Vista de outra forma, uma hipótese de trabalho é uma proposta provisória que
damos a um fenômeno, enquanto o verificamos, e que pode (deve) variar à
medida que dispomos de dados empíricos que o contraponham.
Como podemos ter percebido, são muitos os manuais que fazem da hipótese
de trabalho um elemento essencial, prescritivo e normativo no processo de
pesquisa, quando na realidade pode ou não ser, e enfatizamos esse fato porque
tende a gerar confusão. e duradoura, com consequências que oscilam entre o
cômico e o verdadeiramente trágico.
Embora todo trabalho de pesquisa tenha como base especulativa as premissas
de partida (porque é impossível, em termos cognitivos, dar um vazio), nem
todos partem de hipóteses de trabalho, pois o papel de algumas pesquisas é,
justamente, gerar o primeiro de seu tipo. Isso é muito comum no caso da
pesquisa descritiva ou exploratória, que, como já mencionamos na seção
dedicada ao objetivo da pesquisa, tem como principal tarefa dar uma primeira
olhada ou fazer um reconhecimento do terreno em relação à com fenômenos
pouco conhecidos.
Nesse cenário, muito provavelmente também já vimos ou ouvimos mais de um
aluno à beira da angústia ou do esgotamento nervoso, pois ele não “encontra”

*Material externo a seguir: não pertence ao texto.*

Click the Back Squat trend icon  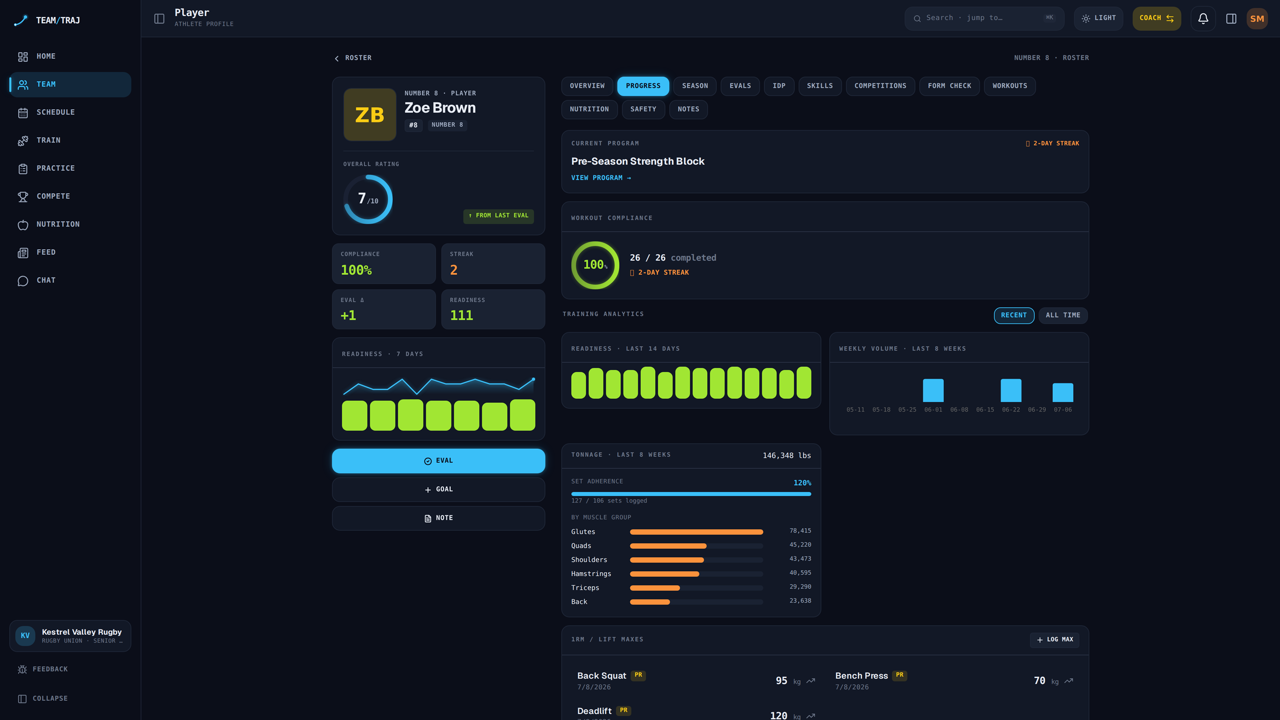(x=811, y=681)
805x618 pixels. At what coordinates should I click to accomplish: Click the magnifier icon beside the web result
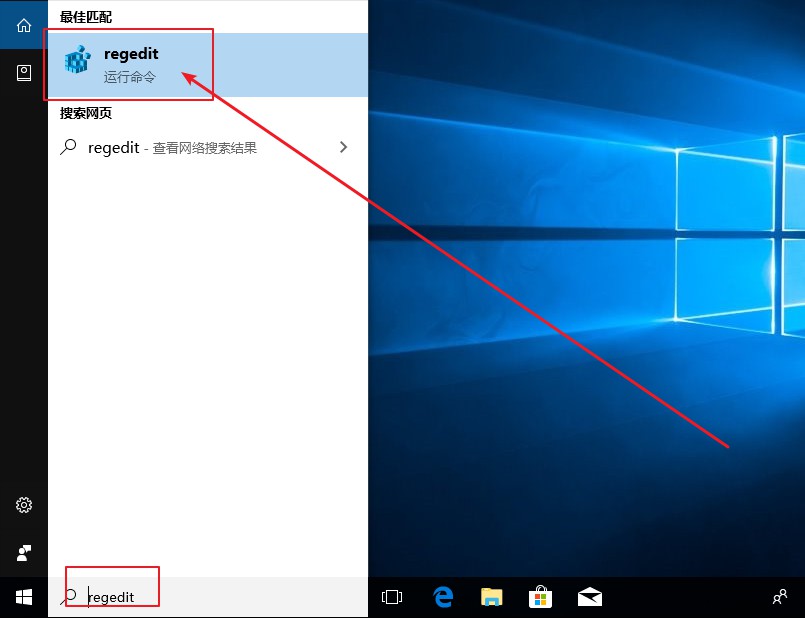coord(68,147)
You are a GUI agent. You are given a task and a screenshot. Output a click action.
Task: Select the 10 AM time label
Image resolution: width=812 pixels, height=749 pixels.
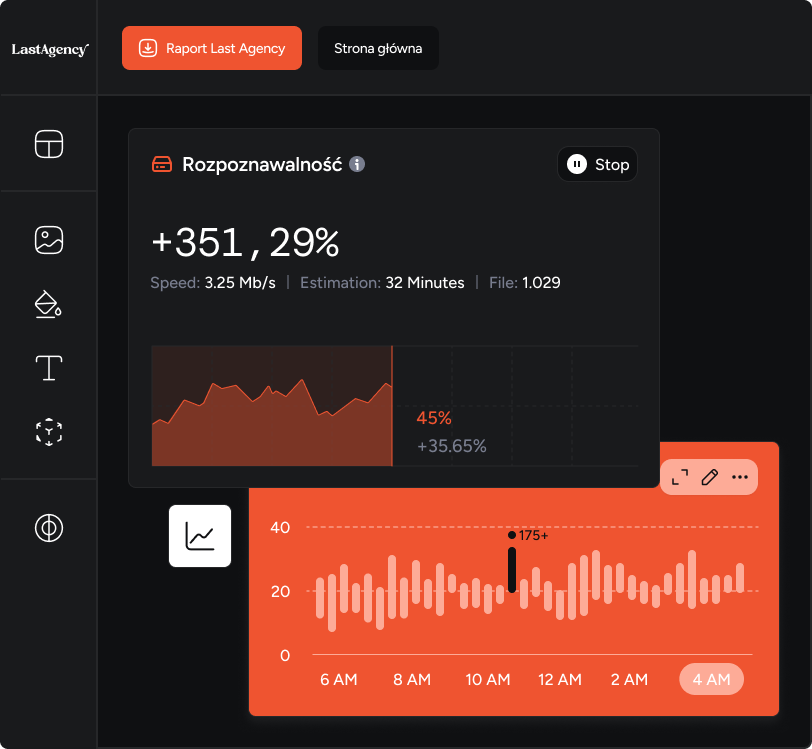488,679
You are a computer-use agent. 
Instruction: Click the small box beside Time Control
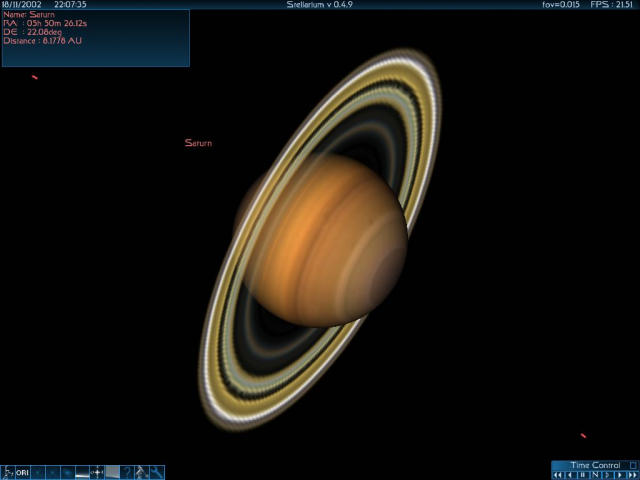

sua hipótese de trabalho, sem perceber que é muito provável que não a
encontre. porque você está simplesmente lidando com uma investigação que
não precisa dela. Em suma, mesmo quando não dispomos de hipóteses de
trabalho, é altamente recomendável tentar identificar e sistematizar as nossas
premissas de partida, pois estas, no seu nível de informalidade e sem substituir
as hipóteses de trabalho, vão atuar como estas no trabalho exploratório ,
funcionando como primeiro ponto de partida e parâmetro de avaliação para
contrastar os dados obtidos no decorrer do trabalho investigativo.
tem como objetivo final uma afirmação ou negação. Assim, se com os dados
que estamos reunindo ao longo do trabalho de campo obtivermos informações
consistentes ou complementares à hipótese de trabalho, a questão está
bastante resolvida: temos uma hipótese positiva. Pelo contrário, se os dados
que obtemos a refutam, temos uma hipótese falsa. Chamamos esse processo
de testar e refutar hipóteses de falsificação.
Quando obtemos uma hipótese falsa e não há respostas verificadas sobre o
fenômeno (que viriam não só de nós ou de nossa equipe, mas de investigações
alternativas), o fenômeno permanece exigindo uma explicação, de modo que,
se o pesquisador interessado seguir no esclarecimento isso, essas mesmas
hipóteses devem ser reformuladas, ou novas devem ser geradas. Nesse
processo, a pesquisa pode mudar várias vezes suas hipóteses de trabalho e,
portanto, suas questões e objetivos. Justamente por esse fato, insistimos mais
de uma vez que o processo de pesquisa é de "ida e volta", o que
necessariamente nos obriga a retornar ao ponto de partida e recomeçar.
Embora pareça desagradável, o processo de pesquisa é, ao final, gratificante o
suficiente para que muitos se dediquem exclusivamente a ele.